As part of LBC's 30th anniversary in 2003, Holness and Cameron reunited on LBC News 1152 to present a one-off two-hour breakfast show on 2 September between 8 and 10am. In October 2013, Cameron made a one-off return to the airwaves, reading the 8am news bulletin on Nick Ferrari's LBC 97.3 breakfast programme in celebration of LBC's 40 years on air.

== Personal life ==
Cameron lived in Bearsden before embarking on a career in broadcasting. He moved to London in 1964, initially settling in Kenton with his wife Marjorie (née Peat), a former singer and radiographer, before moving to Northwood in 1973. The couple have a son, Michael (born c. 1965), and a daughter, Judith Rose (born c. 1968).
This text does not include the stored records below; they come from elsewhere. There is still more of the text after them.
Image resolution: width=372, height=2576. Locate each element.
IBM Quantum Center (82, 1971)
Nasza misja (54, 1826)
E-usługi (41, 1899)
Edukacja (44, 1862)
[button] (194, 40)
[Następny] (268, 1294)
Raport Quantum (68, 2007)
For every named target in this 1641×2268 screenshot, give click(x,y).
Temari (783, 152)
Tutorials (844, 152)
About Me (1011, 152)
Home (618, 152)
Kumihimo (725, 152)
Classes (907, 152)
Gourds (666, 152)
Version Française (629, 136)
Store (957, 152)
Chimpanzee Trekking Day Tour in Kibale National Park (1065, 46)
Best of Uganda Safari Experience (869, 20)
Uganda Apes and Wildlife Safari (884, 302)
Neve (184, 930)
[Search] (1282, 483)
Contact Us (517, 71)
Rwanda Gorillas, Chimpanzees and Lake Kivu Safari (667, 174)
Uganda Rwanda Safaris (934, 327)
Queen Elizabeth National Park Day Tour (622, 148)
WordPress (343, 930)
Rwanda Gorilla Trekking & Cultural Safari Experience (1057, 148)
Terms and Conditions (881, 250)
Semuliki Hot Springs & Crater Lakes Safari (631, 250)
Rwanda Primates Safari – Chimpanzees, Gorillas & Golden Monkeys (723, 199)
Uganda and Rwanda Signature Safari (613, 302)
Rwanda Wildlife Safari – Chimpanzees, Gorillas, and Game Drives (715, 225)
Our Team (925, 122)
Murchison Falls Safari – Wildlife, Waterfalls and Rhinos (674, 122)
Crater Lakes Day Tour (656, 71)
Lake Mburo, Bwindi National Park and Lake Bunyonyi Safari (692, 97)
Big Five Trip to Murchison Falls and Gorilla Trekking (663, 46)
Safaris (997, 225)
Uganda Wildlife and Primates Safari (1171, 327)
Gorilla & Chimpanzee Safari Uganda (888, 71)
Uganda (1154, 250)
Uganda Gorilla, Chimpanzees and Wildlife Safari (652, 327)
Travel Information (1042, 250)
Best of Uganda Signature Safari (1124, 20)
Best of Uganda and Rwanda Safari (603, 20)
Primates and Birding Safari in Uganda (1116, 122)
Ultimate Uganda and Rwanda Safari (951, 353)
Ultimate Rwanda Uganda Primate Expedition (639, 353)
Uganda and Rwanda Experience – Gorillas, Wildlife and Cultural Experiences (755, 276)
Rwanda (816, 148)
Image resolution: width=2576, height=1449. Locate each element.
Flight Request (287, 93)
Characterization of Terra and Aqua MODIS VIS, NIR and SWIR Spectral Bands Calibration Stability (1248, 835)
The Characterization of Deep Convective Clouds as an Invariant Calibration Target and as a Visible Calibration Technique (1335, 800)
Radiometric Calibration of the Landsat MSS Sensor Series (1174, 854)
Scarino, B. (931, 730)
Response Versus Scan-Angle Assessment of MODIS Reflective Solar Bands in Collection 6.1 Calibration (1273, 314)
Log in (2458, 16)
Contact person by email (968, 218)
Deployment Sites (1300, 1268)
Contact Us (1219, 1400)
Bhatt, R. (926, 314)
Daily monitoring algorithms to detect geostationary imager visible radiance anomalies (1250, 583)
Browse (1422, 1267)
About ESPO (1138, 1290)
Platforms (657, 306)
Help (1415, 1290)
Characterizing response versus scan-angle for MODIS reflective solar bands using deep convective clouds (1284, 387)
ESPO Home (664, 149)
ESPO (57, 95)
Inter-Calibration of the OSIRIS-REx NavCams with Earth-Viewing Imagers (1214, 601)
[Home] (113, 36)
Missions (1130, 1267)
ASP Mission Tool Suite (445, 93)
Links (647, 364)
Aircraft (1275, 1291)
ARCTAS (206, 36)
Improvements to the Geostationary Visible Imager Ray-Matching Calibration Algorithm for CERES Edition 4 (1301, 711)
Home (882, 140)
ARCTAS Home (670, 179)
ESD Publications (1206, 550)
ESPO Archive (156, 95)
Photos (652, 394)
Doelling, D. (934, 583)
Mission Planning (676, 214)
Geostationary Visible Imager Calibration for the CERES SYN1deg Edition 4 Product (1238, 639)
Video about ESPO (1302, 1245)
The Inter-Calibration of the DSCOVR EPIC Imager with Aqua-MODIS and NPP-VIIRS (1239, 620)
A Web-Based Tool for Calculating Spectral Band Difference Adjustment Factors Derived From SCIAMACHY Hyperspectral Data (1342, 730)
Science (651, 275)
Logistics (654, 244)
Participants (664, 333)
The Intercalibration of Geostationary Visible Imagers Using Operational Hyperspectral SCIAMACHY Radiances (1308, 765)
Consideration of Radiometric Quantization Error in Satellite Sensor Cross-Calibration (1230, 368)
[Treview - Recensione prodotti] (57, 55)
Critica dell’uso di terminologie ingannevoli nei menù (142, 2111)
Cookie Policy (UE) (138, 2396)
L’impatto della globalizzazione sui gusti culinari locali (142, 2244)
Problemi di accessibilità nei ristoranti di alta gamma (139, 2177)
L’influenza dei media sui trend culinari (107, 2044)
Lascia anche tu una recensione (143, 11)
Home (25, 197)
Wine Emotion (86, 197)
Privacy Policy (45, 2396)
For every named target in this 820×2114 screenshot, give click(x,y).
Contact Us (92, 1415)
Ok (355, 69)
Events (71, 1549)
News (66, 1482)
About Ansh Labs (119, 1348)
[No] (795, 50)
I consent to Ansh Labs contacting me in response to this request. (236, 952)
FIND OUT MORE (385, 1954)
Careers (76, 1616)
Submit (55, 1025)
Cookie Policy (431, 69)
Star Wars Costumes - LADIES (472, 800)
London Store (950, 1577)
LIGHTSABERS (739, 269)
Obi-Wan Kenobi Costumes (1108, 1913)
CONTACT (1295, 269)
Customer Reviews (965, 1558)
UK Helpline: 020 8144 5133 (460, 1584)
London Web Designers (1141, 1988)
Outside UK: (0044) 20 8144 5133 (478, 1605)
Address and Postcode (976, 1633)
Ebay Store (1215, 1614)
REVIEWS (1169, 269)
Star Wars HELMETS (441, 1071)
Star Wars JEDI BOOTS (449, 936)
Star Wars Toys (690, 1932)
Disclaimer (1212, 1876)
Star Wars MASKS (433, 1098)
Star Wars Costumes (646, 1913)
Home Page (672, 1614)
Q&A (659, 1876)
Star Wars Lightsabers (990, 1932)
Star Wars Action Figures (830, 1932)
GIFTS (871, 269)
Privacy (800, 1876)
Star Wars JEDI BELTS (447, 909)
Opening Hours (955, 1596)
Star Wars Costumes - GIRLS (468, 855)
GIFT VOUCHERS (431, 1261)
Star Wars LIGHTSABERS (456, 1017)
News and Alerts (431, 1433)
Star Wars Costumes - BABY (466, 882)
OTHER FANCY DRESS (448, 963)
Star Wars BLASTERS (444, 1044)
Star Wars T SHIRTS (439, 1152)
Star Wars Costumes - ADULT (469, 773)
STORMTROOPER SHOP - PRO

Cameron has been involved in local events, such as presenting awards, hospital open days, opening fetes and commentating on the Hillingdon half-marathon. He made a guest broadcast on Northwick Park's hospital radio station, Radio Northwick, in 1972 on a visit to see friend Alfie Bass.

== Honours ==
Cameron was awarded the Independent Radio Personality of the Year by the Variety Club in 1979 and 1984, and a Sony award for UK Radio Personality of the Year in 1987. This was the first time it had been awarded to an independent radio broadcaster. The following year, in 1988, he was listed on Sony's Roll of Honour of Radio's All Time Greats.

In January 1999, Cameron received an MBE for services to radio. In 2003, after announcing his retirement, Cameron received an induction into the Radio Academy Hall of Fame in recognition of his 42-year broadcasting career.